• **PAGE EXCERPT**:
It will take at least a year to rebuild the centre of Christchurch, New Zealand Prime Minister John Key said Sunday as aftershocks continued to rock the city in the wake of a devastating 7.1-magnitude earthquake.

Civil defence officials estimated that more than 500 commercial buildings were damaged by the quake and up to 20 per cent of houses were uninhabitable.

This includes about 90 buildings in the central business district, where police cordons remained in place following an overnight curfew, as aftershocks continued to dislodge masonry and glass from crumbling properties.

About 8,000 residents of inner-city apartments were allowed to remain. Police said they arrested several people trying to get into the area, presumably to loot shops and businesses, during the night.

Teams of engineers moved through the central city assessing which damaged buildings would have to be condemned and which could not be reoccupied until they were repaired.

The only death in Saturday’s pre—dawn quake — the most damaging to hit a New Zealand city since 1931 — remained a heart attack victim, though two people seriously injured by falling debris were still in hospital.

As gale—force winds estimated to reach 130—kilometres an hour during Sunday began to batter the region, civil defence officials urged residents able to make temporary repairs to their damaged homes to act as quickly as possible before it became too dangerous to work outside.

Christchurch Mayor Bob Parker said that power had been restored to about 90 per cent of users, but water supply remained a huge problem with at least 200 reported fractures of underground pipes.

• **TASK PROMPT**: Retype the entire report on the Christchurch earthquake word for word, keeping its punctuation and paragraph breaks unchanged.

• **INFORMATION GIVEN**:
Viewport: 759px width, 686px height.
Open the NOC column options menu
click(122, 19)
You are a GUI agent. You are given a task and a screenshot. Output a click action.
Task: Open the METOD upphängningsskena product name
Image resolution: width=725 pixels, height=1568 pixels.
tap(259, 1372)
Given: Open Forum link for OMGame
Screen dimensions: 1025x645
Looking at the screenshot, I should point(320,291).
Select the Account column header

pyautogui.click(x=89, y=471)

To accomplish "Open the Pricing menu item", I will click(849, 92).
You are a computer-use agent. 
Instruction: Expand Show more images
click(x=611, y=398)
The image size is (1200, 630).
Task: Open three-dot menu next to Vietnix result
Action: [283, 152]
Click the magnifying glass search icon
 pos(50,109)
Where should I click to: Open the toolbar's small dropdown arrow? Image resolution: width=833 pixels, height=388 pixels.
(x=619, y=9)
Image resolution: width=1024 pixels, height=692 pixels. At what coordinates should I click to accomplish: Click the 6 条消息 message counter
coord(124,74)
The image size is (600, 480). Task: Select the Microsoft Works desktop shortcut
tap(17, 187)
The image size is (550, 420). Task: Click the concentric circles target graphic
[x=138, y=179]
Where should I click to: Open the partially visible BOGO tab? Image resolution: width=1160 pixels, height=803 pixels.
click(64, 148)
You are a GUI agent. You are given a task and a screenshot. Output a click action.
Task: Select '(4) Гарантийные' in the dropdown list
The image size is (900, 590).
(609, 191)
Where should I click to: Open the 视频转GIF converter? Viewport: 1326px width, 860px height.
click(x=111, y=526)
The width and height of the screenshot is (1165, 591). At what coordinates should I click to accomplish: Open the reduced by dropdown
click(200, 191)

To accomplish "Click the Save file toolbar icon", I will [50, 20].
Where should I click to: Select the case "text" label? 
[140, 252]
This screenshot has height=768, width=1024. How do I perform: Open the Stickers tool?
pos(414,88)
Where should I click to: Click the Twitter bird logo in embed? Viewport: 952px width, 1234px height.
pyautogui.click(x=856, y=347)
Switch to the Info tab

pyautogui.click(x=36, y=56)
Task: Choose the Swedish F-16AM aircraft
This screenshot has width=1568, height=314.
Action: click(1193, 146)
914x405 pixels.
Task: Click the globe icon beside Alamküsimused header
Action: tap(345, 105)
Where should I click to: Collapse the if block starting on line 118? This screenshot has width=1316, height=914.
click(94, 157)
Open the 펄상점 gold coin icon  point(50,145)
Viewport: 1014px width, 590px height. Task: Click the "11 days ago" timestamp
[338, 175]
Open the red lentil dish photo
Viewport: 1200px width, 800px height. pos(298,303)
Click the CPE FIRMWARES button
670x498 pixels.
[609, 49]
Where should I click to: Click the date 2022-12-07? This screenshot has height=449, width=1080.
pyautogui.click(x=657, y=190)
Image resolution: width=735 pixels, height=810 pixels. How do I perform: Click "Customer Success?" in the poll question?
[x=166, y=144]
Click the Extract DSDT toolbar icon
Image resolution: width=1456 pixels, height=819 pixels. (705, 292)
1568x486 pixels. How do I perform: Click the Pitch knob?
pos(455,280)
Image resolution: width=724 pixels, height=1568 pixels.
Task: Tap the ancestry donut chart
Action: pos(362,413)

• **TASK SOLUTION**:
It will take at least a year to rebuild the centre of Christchurch, New Zealand Prime Minister John Key said Sunday as aftershocks continued to rock the city in the wake of a devastating 7.1-magnitude earthquake.

Civil defence officials estimated that more than 500 commercial buildings were damaged by the quake and up to 20 per cent of houses were uninhabitable.

This includes about 90 buildings in the central business district, where police cordons remained in place following an overnight curfew, as aftershocks continued to dislodge masonry and glass from crumbling properties.

About 8,000 residents of inner-city apartments were allowed to remain. Police said they arrested several people trying to get into the area, presumably to loot shops and businesses, during the night.

Teams of engineers moved through the central city assessing which damaged buildings would have to be condemned and which could not be reoccupied until they were repaired.

The only death in Saturday’s pre—dawn quake — the most damaging to hit a New Zealand city since 1931 — remained a heart attack victim, though two people seriously injured by falling debris were still in hospital.

As gale—force winds estimated to reach 130—kilometres an hour during Sunday began to batter the region, civil defence officials urged residents able to make temporary repairs to their damaged homes to act as quickly as possible before it became too dangerous to work outside.

Christchurch Mayor Bob Parker said that power had been restored to about 90 per cent of users, but water supply remained a huge problem with at least 200 reported fractures of underground pipes.